*** Given records ***
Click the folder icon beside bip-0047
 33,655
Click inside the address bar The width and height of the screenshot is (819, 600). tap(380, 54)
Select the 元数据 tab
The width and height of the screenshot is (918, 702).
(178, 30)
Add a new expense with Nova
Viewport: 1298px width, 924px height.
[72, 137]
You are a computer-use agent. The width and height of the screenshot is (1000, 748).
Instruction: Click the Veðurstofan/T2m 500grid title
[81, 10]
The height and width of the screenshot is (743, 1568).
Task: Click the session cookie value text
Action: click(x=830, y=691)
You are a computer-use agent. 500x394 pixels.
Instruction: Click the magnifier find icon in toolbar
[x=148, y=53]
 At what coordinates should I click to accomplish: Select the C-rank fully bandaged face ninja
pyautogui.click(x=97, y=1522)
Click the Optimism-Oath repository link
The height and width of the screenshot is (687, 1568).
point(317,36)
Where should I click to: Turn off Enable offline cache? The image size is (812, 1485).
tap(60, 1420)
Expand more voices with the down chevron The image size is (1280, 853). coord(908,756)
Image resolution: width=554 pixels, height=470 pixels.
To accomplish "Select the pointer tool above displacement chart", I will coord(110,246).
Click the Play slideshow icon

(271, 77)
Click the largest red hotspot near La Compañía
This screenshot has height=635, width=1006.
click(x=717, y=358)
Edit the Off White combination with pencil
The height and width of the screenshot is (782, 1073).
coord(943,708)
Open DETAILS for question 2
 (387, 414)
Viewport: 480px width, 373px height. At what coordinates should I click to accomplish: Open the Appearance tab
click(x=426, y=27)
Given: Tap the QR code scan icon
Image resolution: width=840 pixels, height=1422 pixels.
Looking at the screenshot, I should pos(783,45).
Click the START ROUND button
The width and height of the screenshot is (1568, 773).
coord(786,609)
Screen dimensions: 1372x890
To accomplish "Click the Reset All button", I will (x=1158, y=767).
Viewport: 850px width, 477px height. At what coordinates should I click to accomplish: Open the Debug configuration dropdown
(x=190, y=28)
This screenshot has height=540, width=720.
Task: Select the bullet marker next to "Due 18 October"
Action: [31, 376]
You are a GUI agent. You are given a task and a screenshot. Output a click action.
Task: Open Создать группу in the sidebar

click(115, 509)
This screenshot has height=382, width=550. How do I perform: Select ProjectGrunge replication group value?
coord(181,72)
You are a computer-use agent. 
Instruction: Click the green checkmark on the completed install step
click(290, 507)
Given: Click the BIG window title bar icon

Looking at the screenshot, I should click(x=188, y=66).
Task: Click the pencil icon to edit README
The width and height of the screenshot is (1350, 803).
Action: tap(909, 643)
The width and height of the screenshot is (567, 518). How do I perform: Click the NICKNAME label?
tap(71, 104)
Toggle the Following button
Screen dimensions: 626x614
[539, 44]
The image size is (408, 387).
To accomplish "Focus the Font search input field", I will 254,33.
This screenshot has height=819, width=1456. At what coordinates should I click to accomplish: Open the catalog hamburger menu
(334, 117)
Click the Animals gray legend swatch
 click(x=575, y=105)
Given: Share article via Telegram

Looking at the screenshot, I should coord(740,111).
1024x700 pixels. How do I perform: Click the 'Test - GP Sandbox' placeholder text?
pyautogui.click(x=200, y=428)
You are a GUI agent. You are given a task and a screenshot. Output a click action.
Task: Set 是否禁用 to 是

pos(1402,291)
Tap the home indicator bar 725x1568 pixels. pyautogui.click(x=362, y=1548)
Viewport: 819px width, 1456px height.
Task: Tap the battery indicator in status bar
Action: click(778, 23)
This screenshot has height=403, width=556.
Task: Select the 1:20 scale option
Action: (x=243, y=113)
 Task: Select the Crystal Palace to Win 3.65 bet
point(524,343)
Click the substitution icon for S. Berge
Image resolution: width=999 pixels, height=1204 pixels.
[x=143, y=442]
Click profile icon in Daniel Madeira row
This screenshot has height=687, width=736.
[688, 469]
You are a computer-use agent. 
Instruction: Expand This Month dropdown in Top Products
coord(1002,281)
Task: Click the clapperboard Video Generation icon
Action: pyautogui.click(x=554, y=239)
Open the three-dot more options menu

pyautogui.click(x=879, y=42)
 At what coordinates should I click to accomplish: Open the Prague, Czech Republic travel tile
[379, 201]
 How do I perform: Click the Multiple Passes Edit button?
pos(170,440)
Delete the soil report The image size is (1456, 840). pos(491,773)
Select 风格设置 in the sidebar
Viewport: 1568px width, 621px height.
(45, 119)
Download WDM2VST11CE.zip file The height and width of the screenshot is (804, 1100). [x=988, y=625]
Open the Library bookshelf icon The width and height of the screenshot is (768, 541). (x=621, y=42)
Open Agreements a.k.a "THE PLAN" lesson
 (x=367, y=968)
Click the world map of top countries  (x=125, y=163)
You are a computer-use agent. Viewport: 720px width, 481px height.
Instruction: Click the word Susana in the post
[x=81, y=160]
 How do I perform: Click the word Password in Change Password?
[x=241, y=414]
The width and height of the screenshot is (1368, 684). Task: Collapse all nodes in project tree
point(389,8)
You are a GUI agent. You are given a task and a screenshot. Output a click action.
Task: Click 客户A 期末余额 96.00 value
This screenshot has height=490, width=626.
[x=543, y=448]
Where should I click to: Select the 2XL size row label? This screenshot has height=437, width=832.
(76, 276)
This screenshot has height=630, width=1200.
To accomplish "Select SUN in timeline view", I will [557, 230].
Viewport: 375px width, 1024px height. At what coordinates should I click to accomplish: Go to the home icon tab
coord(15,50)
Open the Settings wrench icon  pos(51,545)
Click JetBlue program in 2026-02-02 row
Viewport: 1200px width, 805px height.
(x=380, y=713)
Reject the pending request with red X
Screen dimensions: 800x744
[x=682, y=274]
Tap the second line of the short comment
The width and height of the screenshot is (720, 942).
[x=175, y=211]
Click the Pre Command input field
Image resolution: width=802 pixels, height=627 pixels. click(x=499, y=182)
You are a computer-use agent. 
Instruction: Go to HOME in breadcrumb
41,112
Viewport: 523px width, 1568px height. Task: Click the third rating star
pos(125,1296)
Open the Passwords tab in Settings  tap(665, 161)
*** End of Given records ***
In full and without alteration, return every line above.

Click the folder icon beside bip-0047
 33,655
Click inside the address bar The width and height of the screenshot is (819, 600). tap(380, 54)
Select the 元数据 tab
The width and height of the screenshot is (918, 702).
(178, 30)
Add a new expense with Nova
Viewport: 1298px width, 924px height.
[72, 137]
You are a computer-use agent. The width and height of the screenshot is (1000, 748).
Instruction: Click the Veðurstofan/T2m 500grid title
[81, 10]
The height and width of the screenshot is (743, 1568).
Task: Click the session cookie value text
Action: click(x=830, y=691)
You are a computer-use agent. 500x394 pixels.
Instruction: Click the magnifier find icon in toolbar
[x=148, y=53]
 At what coordinates should I click to accomplish: Select the C-rank fully bandaged face ninja
pyautogui.click(x=97, y=1522)
Click the Optimism-Oath repository link
The height and width of the screenshot is (687, 1568).
point(317,36)
Where should I click to: Turn off Enable offline cache? The image size is (812, 1485).
tap(60, 1420)
Expand more voices with the down chevron The image size is (1280, 853). coord(908,756)
Image resolution: width=554 pixels, height=470 pixels.
To accomplish "Select the pointer tool above displacement chart", I will coord(110,246).
Click the Play slideshow icon

(271, 77)
Click the largest red hotspot near La Compañía
This screenshot has height=635, width=1006.
click(x=717, y=358)
Edit the Off White combination with pencil
The height and width of the screenshot is (782, 1073).
coord(943,708)
Open DETAILS for question 2
 (387, 414)
Viewport: 480px width, 373px height. At what coordinates should I click to accomplish: Open the Appearance tab
click(x=426, y=27)
Given: Tap the QR code scan icon
Image resolution: width=840 pixels, height=1422 pixels.
Looking at the screenshot, I should pos(783,45).
Click the START ROUND button
The width and height of the screenshot is (1568, 773).
coord(786,609)
Screen dimensions: 1372x890
To accomplish "Click the Reset All button", I will (x=1158, y=767).
Viewport: 850px width, 477px height. At what coordinates should I click to accomplish: Open the Debug configuration dropdown
(x=190, y=28)
This screenshot has height=540, width=720.
Task: Select the bullet marker next to "Due 18 October"
Action: [31, 376]
You are a GUI agent. You are given a task and a screenshot. Output a click action.
Task: Open Создать группу in the sidebar

click(115, 509)
This screenshot has height=382, width=550. How do I perform: Select ProjectGrunge replication group value?
coord(181,72)
You are a computer-use agent. 
Instruction: Click the green checkmark on the completed install step
click(290, 507)
Given: Click the BIG window title bar icon

Looking at the screenshot, I should click(x=188, y=66).
Task: Click the pencil icon to edit README
The width and height of the screenshot is (1350, 803).
Action: tap(909, 643)
The width and height of the screenshot is (567, 518). How do I perform: Click the NICKNAME label?
tap(71, 104)
Toggle the Following button
Screen dimensions: 626x614
[539, 44]
The image size is (408, 387).
To accomplish "Focus the Font search input field", I will 254,33.
This screenshot has height=819, width=1456. At what coordinates should I click to accomplish: Open the catalog hamburger menu
(334, 117)
Click the Animals gray legend swatch
 click(x=575, y=105)
Given: Share article via Telegram

Looking at the screenshot, I should coord(740,111).
1024x700 pixels. How do I perform: Click the 'Test - GP Sandbox' placeholder text?
pyautogui.click(x=200, y=428)
You are a GUI agent. You are given a task and a screenshot. Output a click action.
Task: Set 是否禁用 to 是

pos(1402,291)
Tap the home indicator bar 725x1568 pixels. pyautogui.click(x=362, y=1548)
Viewport: 819px width, 1456px height.
Task: Tap the battery indicator in status bar
Action: click(778, 23)
This screenshot has height=403, width=556.
Task: Select the 1:20 scale option
Action: (x=243, y=113)
 Task: Select the Crystal Palace to Win 3.65 bet
point(524,343)
Click the substitution icon for S. Berge
Image resolution: width=999 pixels, height=1204 pixels.
[x=143, y=442]
Click profile icon in Daniel Madeira row
This screenshot has height=687, width=736.
[688, 469]
You are a computer-use agent. 
Instruction: Expand This Month dropdown in Top Products
coord(1002,281)
Task: Click the clapperboard Video Generation icon
Action: pyautogui.click(x=554, y=239)
Open the three-dot more options menu

pyautogui.click(x=879, y=42)
 At what coordinates should I click to accomplish: Open the Prague, Czech Republic travel tile
[379, 201]
 How do I perform: Click the Multiple Passes Edit button?
pos(170,440)
Delete the soil report The image size is (1456, 840). pos(491,773)
Select 风格设置 in the sidebar
Viewport: 1568px width, 621px height.
(45, 119)
Download WDM2VST11CE.zip file The height and width of the screenshot is (804, 1100). [x=988, y=625]
Open the Library bookshelf icon The width and height of the screenshot is (768, 541). (x=621, y=42)
Open Agreements a.k.a "THE PLAN" lesson
 (x=367, y=968)
Click the world map of top countries  (x=125, y=163)
You are a computer-use agent. Viewport: 720px width, 481px height.
Instruction: Click the word Susana in the post
[x=81, y=160]
 How do I perform: Click the word Password in Change Password?
[x=241, y=414]
The width and height of the screenshot is (1368, 684). Task: Collapse all nodes in project tree
point(389,8)
You are a GUI agent. You are given a task and a screenshot. Output a click action.
Task: Click 客户A 期末余额 96.00 value
This screenshot has height=490, width=626.
[x=543, y=448]
Where should I click to: Select the 2XL size row label? This screenshot has height=437, width=832.
(76, 276)
This screenshot has height=630, width=1200.
To accomplish "Select SUN in timeline view", I will [557, 230].
Viewport: 375px width, 1024px height. At what coordinates should I click to accomplish: Go to the home icon tab
coord(15,50)
Open the Settings wrench icon  pos(51,545)
Click JetBlue program in 2026-02-02 row
Viewport: 1200px width, 805px height.
(x=380, y=713)
Reject the pending request with red X
Screen dimensions: 800x744
[x=682, y=274]
Tap the second line of the short comment
The width and height of the screenshot is (720, 942).
[x=175, y=211]
Click the Pre Command input field
Image resolution: width=802 pixels, height=627 pixels. click(x=499, y=182)
You are a computer-use agent. 
Instruction: Go to HOME in breadcrumb
41,112
Viewport: 523px width, 1568px height. Task: Click the third rating star
pos(125,1296)
Open the Passwords tab in Settings  tap(665, 161)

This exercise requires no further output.